- **Stored data**:

++++

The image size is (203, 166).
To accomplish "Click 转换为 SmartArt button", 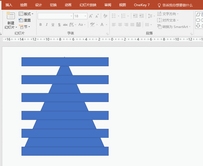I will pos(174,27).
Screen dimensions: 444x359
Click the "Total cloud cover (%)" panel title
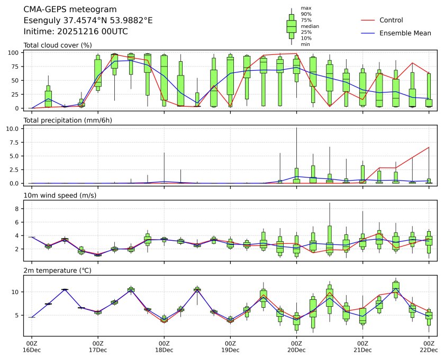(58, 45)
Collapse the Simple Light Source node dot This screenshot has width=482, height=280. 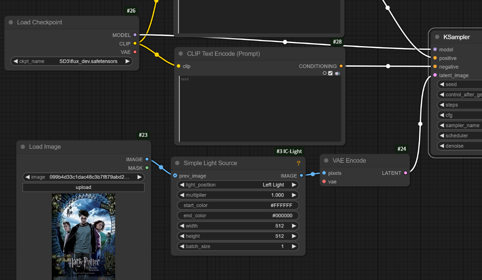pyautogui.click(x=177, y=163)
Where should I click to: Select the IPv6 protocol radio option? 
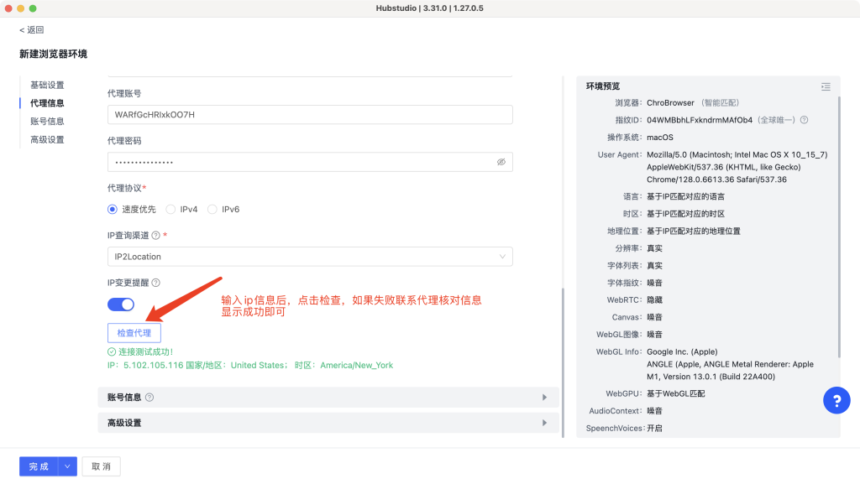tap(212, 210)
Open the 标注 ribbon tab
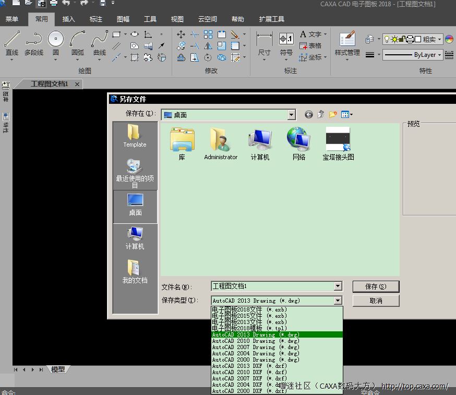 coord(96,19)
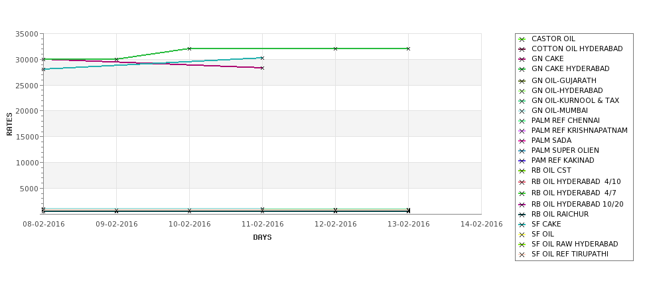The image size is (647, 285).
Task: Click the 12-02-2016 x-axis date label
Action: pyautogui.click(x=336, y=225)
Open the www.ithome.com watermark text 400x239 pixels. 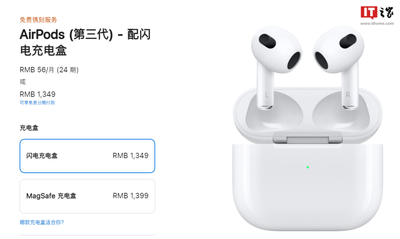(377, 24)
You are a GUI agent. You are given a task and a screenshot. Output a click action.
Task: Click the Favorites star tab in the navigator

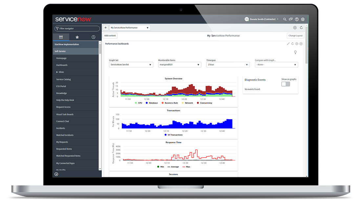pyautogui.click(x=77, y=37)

++++

- **PROBLEM DESCRIPTION**:
Pick up at the line containing "Task: Click the Favorites" and copy each line exactly until the data ends, including that last line; copy no pictures.

- **EXERCISE OUTPUT**:
Task: Click the Favorites star tab in the navigator

pyautogui.click(x=77, y=37)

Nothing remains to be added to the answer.